→ Required task
Print every line of the records below without changing anything.

→ Material supplied
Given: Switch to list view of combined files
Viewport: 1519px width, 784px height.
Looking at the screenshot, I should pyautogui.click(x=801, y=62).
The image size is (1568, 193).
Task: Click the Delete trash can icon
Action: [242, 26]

→ Correct result
Given: Switch to list view of combined files
Viewport: 1519px width, 784px height.
Looking at the screenshot, I should pyautogui.click(x=801, y=62).
The image size is (1568, 193).
Task: Click the Delete trash can icon
Action: [242, 26]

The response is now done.